━━━ Material to process

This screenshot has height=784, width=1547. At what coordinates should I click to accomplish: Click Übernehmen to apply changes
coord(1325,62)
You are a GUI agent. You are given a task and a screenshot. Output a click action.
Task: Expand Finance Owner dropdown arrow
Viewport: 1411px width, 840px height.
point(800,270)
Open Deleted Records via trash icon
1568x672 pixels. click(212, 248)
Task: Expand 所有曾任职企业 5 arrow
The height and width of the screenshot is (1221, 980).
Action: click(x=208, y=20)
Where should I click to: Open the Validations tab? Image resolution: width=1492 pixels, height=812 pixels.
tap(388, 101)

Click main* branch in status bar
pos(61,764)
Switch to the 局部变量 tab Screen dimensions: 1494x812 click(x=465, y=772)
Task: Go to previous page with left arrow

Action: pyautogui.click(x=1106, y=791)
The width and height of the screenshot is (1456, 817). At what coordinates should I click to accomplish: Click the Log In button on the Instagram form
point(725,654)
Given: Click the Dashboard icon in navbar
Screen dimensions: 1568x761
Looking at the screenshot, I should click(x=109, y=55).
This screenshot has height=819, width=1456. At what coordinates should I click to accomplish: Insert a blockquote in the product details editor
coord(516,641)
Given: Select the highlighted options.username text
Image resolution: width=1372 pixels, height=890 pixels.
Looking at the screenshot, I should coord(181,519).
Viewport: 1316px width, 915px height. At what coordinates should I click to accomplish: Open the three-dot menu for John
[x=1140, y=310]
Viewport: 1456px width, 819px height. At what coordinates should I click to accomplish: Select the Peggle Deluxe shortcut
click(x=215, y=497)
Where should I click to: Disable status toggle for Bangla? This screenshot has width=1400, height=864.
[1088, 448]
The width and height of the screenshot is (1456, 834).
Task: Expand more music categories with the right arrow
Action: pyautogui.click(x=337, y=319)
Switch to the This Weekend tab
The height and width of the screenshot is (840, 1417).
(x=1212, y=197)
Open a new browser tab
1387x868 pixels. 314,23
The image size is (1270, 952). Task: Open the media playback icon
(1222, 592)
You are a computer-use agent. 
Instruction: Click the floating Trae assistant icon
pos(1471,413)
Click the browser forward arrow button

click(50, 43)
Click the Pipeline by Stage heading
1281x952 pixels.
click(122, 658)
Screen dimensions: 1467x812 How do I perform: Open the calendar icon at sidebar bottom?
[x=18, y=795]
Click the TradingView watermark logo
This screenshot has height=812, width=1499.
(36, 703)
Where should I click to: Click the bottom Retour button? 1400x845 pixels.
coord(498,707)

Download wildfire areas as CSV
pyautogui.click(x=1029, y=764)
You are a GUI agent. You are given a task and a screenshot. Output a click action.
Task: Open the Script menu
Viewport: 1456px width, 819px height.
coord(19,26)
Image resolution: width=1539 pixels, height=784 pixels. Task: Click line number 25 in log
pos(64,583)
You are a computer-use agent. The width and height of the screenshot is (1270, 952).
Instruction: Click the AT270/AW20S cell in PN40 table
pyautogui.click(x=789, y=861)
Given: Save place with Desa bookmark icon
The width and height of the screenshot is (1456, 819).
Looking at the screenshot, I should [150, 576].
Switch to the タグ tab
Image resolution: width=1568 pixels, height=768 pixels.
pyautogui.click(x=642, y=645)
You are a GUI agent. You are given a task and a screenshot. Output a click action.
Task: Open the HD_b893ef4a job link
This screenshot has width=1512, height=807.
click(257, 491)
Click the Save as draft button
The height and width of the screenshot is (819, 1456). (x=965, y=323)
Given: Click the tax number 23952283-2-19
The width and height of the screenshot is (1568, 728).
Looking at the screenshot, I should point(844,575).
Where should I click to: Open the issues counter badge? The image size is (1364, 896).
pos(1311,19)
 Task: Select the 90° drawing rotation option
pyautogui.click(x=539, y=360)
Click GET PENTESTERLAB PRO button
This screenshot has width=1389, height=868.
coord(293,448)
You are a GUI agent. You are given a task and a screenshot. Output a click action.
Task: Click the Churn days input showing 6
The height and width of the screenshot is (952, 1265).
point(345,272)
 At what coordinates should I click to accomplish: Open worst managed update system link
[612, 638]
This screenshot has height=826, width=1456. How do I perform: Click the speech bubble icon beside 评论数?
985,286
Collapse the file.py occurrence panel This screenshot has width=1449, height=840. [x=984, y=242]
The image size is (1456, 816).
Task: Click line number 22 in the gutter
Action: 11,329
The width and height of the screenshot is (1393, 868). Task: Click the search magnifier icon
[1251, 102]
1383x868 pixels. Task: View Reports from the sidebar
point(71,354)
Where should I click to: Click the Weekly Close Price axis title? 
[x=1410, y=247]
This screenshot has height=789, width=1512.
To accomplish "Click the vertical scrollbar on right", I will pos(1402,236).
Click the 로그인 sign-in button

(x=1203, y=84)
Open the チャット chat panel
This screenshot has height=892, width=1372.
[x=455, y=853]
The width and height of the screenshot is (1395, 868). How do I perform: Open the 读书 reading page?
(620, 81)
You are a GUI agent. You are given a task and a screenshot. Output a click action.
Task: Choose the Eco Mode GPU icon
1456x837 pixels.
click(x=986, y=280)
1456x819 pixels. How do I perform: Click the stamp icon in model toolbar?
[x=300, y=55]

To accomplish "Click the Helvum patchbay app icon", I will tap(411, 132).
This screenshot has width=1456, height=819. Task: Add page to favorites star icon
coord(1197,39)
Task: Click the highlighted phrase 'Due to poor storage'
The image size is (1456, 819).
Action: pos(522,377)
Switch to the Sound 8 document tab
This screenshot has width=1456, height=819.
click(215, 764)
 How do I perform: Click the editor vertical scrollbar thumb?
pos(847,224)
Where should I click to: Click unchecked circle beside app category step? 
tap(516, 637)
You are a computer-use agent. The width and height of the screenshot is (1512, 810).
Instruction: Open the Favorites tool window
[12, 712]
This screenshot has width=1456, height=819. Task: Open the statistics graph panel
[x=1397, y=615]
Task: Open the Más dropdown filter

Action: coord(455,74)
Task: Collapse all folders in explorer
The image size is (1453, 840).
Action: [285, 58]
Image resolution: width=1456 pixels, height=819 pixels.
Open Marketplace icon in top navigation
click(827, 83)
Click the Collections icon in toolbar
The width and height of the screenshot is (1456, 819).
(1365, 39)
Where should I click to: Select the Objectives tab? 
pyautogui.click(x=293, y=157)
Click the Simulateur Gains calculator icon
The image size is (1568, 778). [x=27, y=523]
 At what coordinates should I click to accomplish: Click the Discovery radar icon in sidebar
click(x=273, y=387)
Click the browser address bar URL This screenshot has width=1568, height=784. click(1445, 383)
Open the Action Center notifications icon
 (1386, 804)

━━━━━━

_Task description:_ Return each line from the material that includes the string "highlighted".

_Output of the task:_
Given: Select the highlighted options.username text
Task: Click the highlighted phrase 'Due to poor storage'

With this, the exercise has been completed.